--- Supplied data ---

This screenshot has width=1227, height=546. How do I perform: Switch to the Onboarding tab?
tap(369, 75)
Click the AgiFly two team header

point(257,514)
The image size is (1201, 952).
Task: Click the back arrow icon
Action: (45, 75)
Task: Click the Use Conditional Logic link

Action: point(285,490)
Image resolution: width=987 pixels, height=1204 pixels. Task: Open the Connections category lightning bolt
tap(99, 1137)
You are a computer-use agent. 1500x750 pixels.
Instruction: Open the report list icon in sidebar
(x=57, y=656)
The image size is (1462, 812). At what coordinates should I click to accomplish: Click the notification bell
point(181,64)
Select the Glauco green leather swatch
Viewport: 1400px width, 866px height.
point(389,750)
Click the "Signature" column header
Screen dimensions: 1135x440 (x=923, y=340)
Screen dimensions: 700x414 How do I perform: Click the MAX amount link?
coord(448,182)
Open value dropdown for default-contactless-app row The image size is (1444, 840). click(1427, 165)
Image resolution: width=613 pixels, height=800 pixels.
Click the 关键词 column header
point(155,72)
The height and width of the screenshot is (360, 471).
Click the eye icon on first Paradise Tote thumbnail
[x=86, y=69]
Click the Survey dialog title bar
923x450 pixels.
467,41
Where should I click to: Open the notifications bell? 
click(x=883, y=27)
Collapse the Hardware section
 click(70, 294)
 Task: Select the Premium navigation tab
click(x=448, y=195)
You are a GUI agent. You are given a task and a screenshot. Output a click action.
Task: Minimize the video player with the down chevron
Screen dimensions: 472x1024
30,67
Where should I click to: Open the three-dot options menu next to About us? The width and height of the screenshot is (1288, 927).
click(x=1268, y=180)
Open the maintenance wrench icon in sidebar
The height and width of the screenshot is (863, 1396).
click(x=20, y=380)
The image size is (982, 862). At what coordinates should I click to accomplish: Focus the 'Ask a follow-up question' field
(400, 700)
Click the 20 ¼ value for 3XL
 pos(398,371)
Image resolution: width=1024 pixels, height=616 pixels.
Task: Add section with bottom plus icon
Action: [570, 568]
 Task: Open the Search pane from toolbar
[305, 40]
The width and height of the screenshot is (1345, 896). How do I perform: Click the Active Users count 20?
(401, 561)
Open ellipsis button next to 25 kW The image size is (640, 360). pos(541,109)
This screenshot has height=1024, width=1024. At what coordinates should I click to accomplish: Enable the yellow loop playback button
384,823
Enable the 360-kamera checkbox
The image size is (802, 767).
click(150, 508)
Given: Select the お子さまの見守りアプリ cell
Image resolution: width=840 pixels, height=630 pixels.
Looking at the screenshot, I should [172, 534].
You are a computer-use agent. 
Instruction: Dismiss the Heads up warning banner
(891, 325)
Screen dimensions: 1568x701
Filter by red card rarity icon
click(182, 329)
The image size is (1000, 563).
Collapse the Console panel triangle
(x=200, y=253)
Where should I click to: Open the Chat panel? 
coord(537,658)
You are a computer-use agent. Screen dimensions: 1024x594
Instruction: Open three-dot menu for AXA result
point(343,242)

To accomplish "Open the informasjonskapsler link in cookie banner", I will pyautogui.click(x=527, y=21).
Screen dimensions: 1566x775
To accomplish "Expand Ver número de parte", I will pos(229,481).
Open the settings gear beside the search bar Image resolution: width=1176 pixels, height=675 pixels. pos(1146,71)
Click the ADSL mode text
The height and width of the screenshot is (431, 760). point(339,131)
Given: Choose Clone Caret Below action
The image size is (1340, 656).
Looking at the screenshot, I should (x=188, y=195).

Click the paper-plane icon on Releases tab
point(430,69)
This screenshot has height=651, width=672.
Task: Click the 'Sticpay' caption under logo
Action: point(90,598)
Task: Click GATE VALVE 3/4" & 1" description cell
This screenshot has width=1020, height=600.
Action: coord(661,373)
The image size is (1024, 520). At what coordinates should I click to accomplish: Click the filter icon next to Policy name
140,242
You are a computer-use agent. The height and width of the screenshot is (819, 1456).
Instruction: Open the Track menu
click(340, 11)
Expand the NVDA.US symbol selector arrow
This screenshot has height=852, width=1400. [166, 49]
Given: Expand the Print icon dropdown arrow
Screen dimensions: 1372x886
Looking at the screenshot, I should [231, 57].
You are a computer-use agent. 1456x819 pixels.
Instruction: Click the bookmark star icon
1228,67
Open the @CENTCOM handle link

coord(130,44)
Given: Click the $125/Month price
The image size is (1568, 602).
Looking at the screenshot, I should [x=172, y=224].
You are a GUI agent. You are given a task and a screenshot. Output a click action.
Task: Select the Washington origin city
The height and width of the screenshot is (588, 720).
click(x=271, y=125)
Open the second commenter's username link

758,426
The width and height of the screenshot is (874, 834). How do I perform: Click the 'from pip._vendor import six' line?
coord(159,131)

---

**Work item:**
In the entries above, one line contains "Open the settings" and another contains "Given: Choose Clone Caret Below action". Reproduce exactly those two lines and the lines between them, nothing else.

**Finished task:**
Open the settings gear beside the search bar Image resolution: width=1176 pixels, height=675 pixels. pos(1146,71)
Click the ADSL mode text
The height and width of the screenshot is (431, 760). point(339,131)
Given: Choose Clone Caret Below action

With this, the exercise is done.